MATERIAL PROVIDED ->
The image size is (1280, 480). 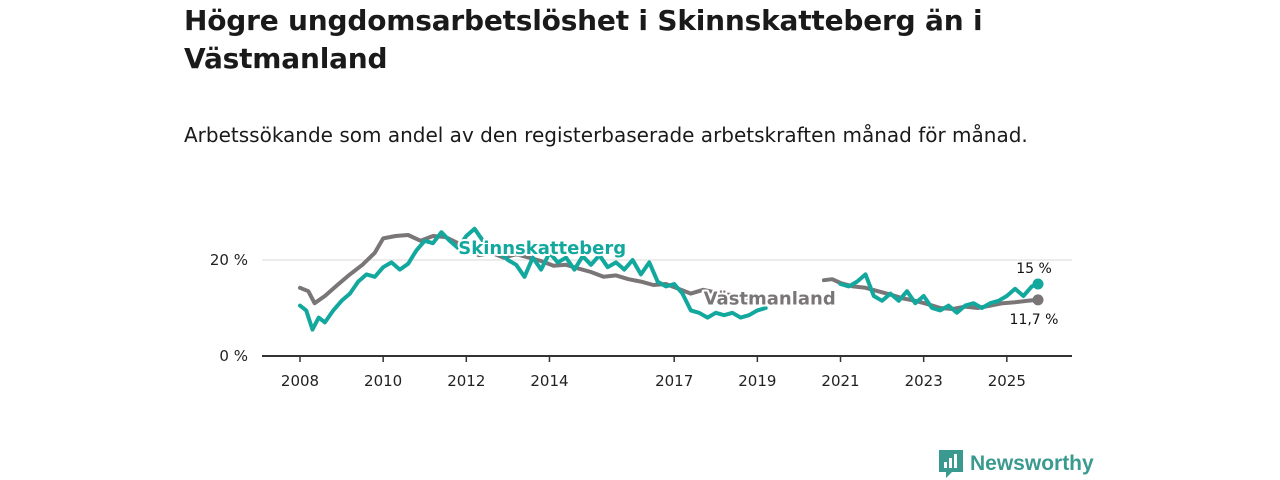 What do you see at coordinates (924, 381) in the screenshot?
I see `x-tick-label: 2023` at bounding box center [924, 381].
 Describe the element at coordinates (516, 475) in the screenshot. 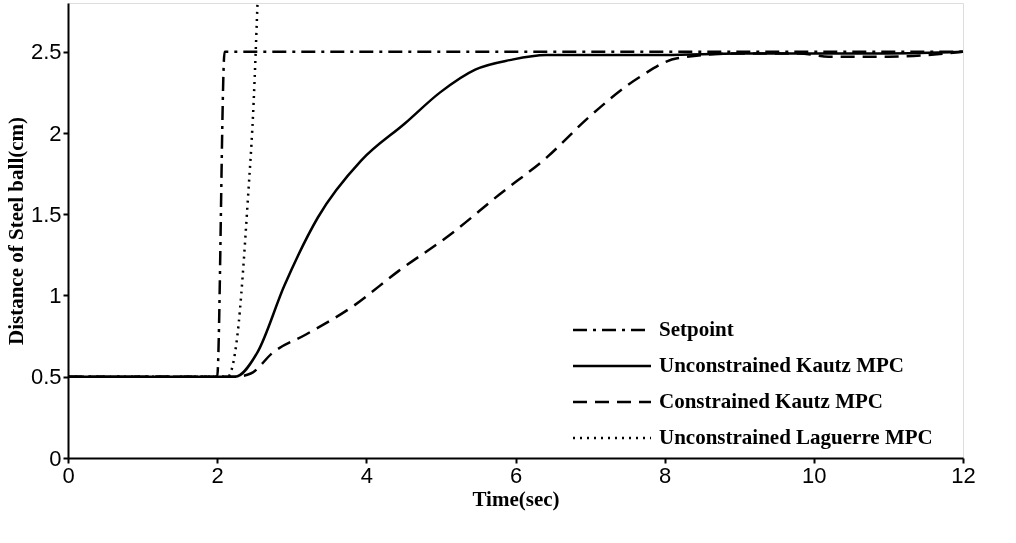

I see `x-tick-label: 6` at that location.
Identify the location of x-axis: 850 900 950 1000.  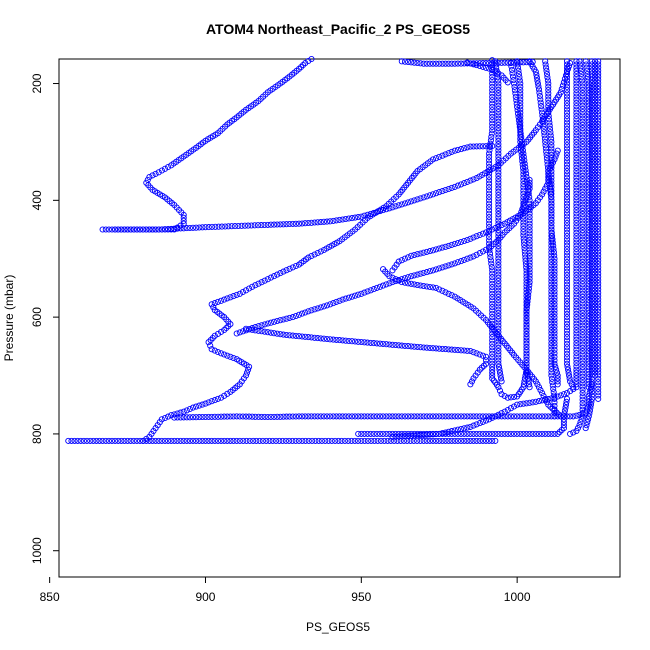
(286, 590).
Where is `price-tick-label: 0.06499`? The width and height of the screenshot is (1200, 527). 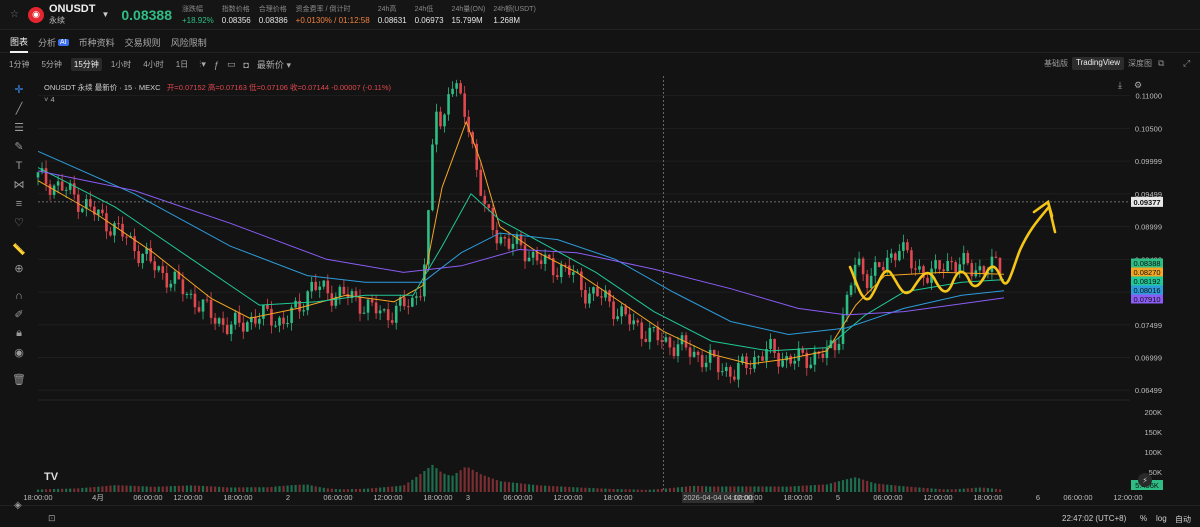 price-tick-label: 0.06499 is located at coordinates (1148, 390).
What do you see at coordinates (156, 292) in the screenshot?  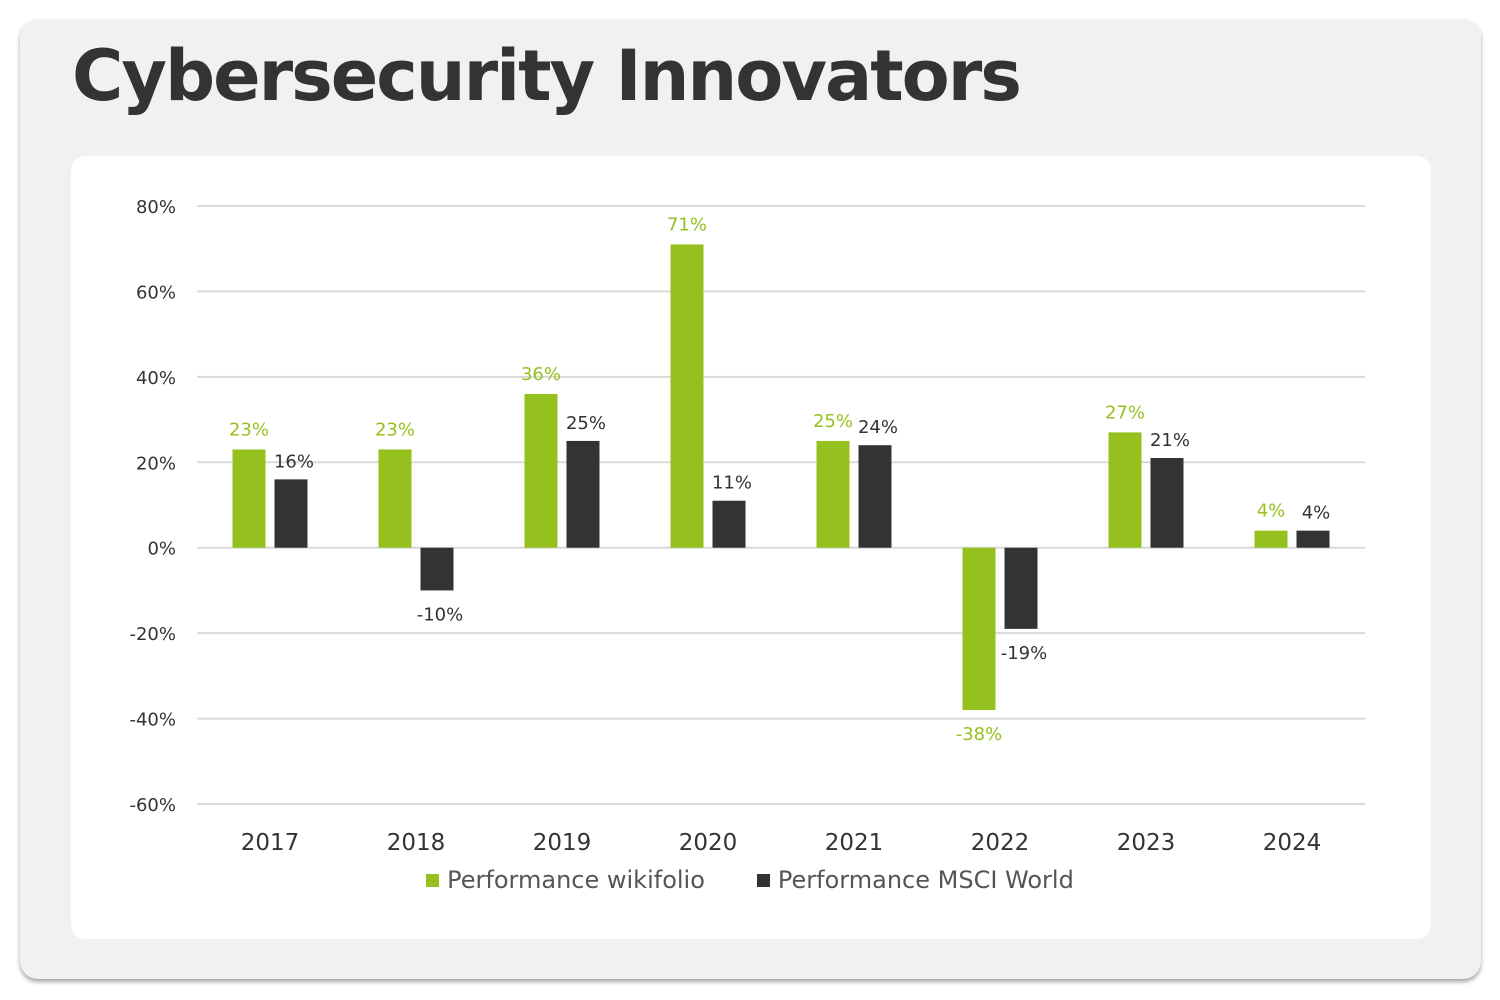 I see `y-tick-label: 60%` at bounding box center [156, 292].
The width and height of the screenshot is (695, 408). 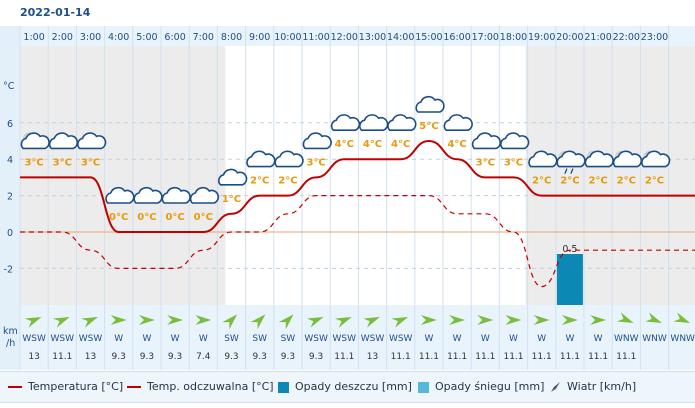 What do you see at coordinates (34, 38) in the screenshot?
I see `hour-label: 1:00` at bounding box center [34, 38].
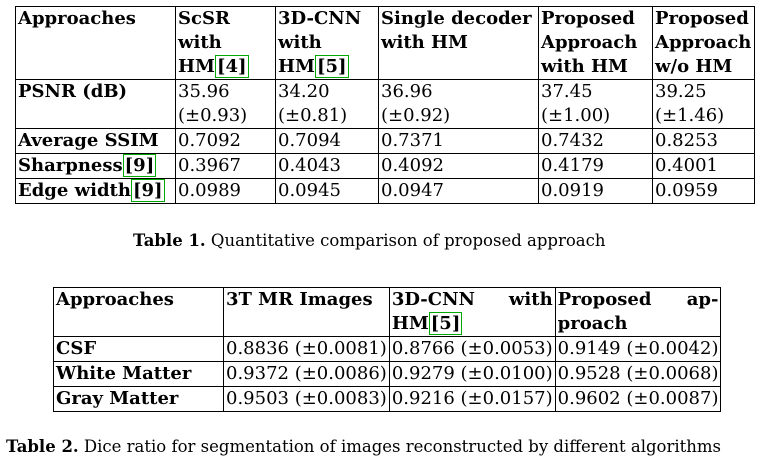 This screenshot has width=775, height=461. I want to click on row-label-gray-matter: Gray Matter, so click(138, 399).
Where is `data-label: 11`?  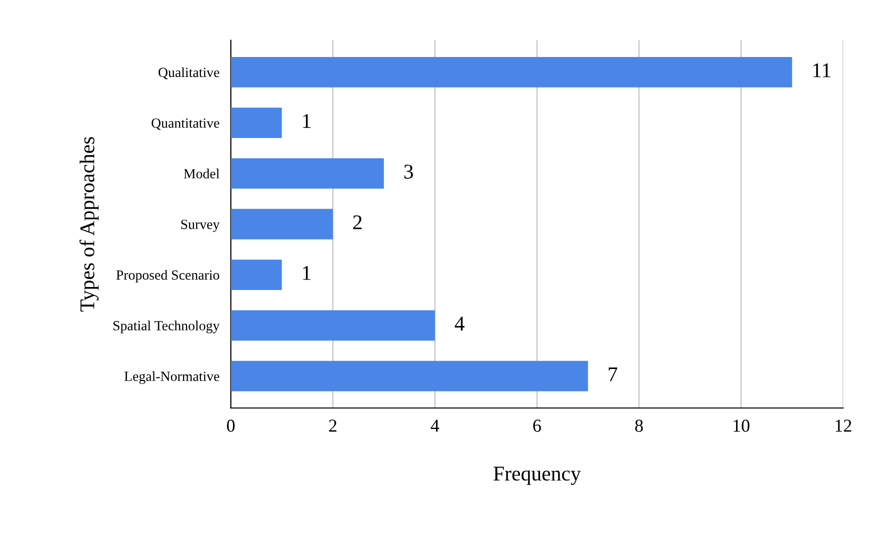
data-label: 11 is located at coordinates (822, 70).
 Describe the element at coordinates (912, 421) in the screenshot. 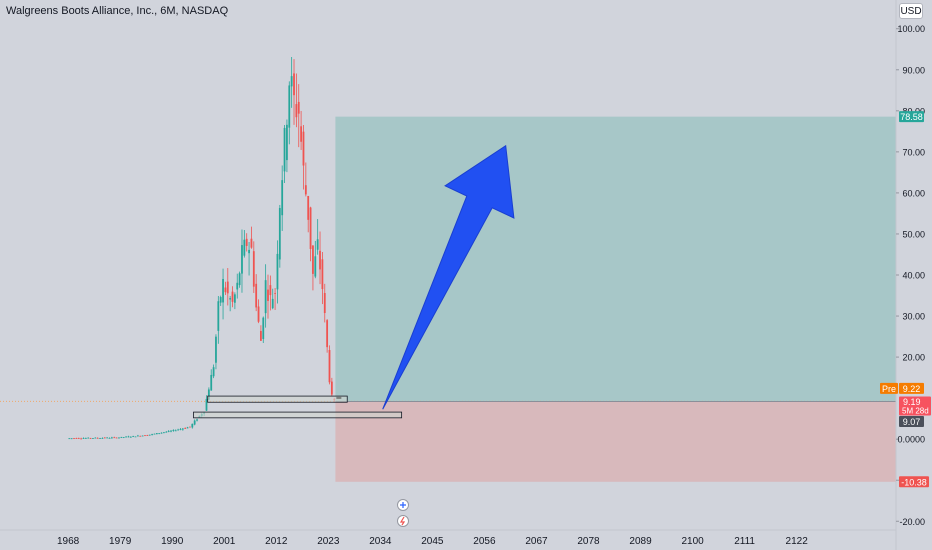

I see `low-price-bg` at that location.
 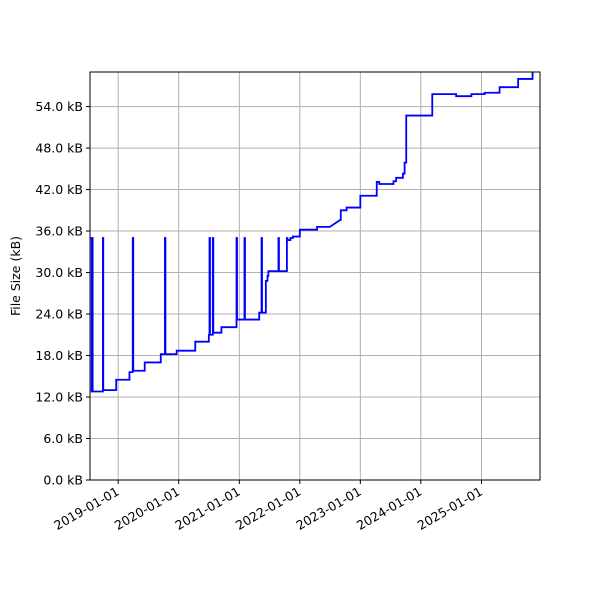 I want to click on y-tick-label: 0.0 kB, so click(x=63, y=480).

JOB ITEM ->
Extract the data verbatim from the line with "Describe the element at coordinates (912, 421)" up to and including the last line, and leave the pictures out.

SOLUTION FOR THIS TASK ->
 Describe the element at coordinates (912, 421) in the screenshot. 

I see `low-price-bg` at that location.
  I want to click on y-tick-label: 0.0 kB, so click(x=63, y=480).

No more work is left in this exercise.